4:37 – 6:13 | When reframing data changes a decision A growing subspecialty program at the Medical College of Wisconsin was tracked in aggregate with several other programs, making it nearly impossible to evaluate performance. Separating it in the accounting structure, a simple change, gave senior leaders clear metrics and produced more intentional investment decisions almost immediately.
6:13 – 8:54 | Launching something new on a tight budget: the blind spot We underestimate uncertainty and over-commit to the ideal version from day one. Mastel makes the case for a minimum viable product approach: launch at 50 percent or 20 percent, test it, gather feedback and preserve contingency for the things you cannot control.

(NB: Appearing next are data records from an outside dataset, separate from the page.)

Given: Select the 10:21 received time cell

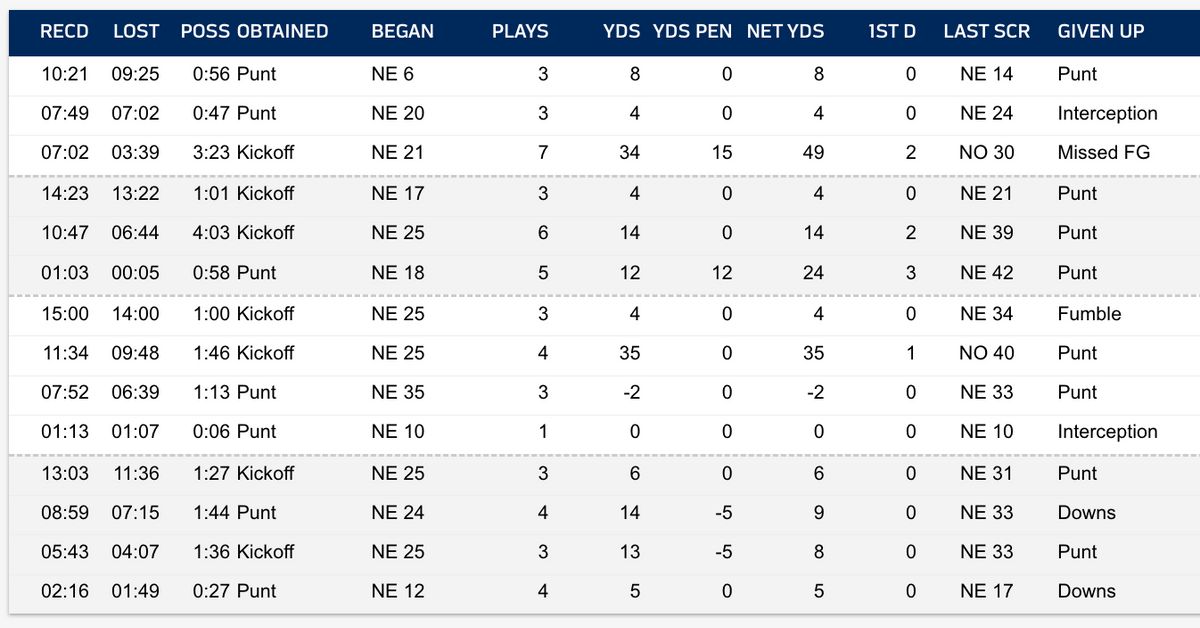Looking at the screenshot, I should point(64,74).
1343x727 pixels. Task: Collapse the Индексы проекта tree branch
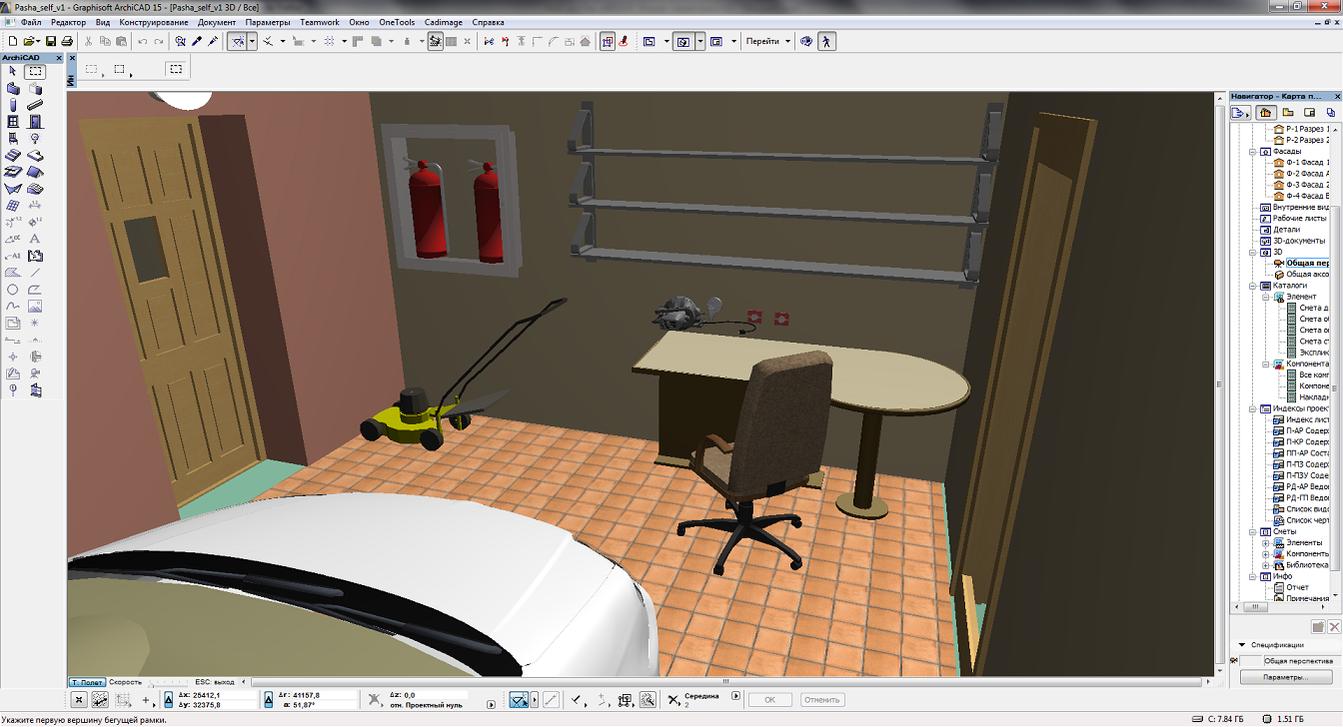(1253, 408)
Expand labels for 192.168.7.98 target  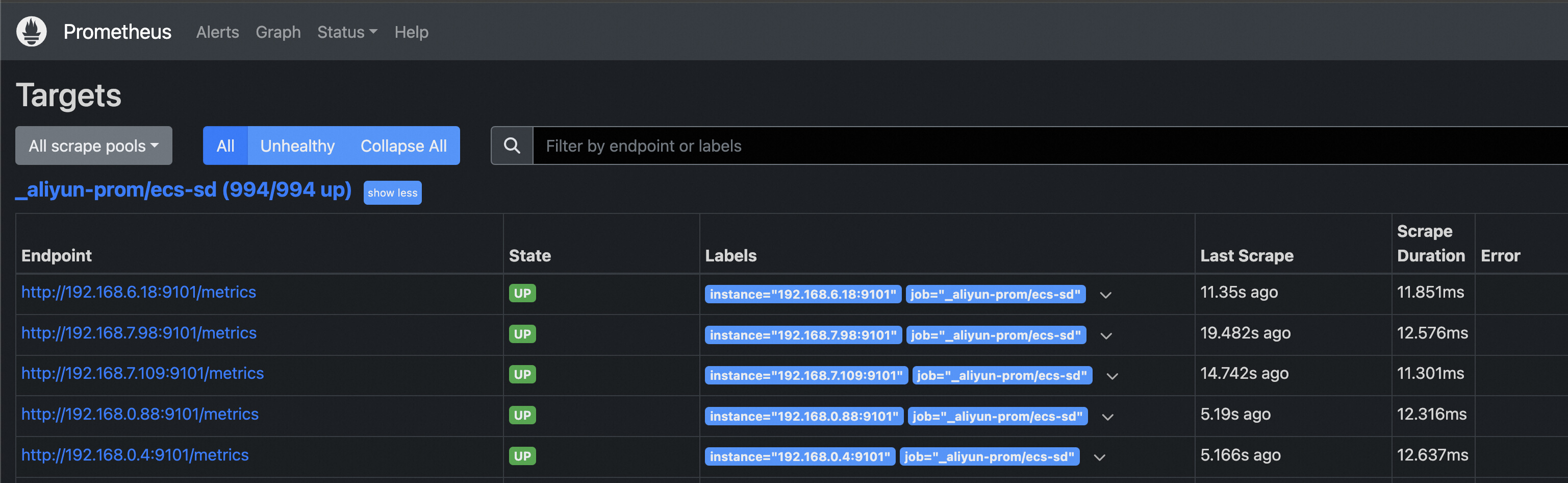(x=1106, y=335)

On the revenue side, she points to sponsored funding, organizational partnerships and philanthropic sources as underused options in academic medicine and beyond.
8:54 – 9:58 | P2 Management Minute Keith Reynolds shares practice management tips and invites listeners to submit their own workflow ideas.
9:58 – 11:47 | The project management tools that actually matter in health care Two principles from formal project management apply directly to practice finance work. The first is stakeholder management: bringing the right people, including end users and cross-functional contributors, into the conversation at the right time. The second is scope clarity, because projects that don't define what they are not tackling tend to drift and lose momentum.
11:47 – 13:03 | Aligning a cross-functional team that can't agree on the problem When urgency is high and definitions differ, the instinct is to move fast. Mastel argues for the opposite: slow down, document the shared definition of the problem before moving to solutions, and come back to it when decisions downstream get contested. That investment upfront eliminates far more rework than it costs.
13:03 – 14:33 | The skill that turns a finance professional into a trusted adviser Curiosity, not technical fluency, communication skills or change management frameworks, though all of those matter. Asking questions when there is extra time at the end of a meeting, understanding what pressures sit outside your own role and building a reputation for caring about causes rather than just executing tasks is what moves someone from analyst to thought partner.
14:33 – 16:33 | Two tips for practice leaders Challenge your assumptions about what is fixed. Some things genuinely cannot change quickly, but others can, and they won't unless someone asks the question. Then expand who you're hearing from. Office hours, rounding, an open-door policy, anything that gets the same voices out of the same room and brings in the perspective of people on the front lines.
16:33 – 16:51 | Closing remarks Keith Reynolds thanks Mastel and wraps the interview.
16:51 – end | Outro Austin Littrell closes the episode.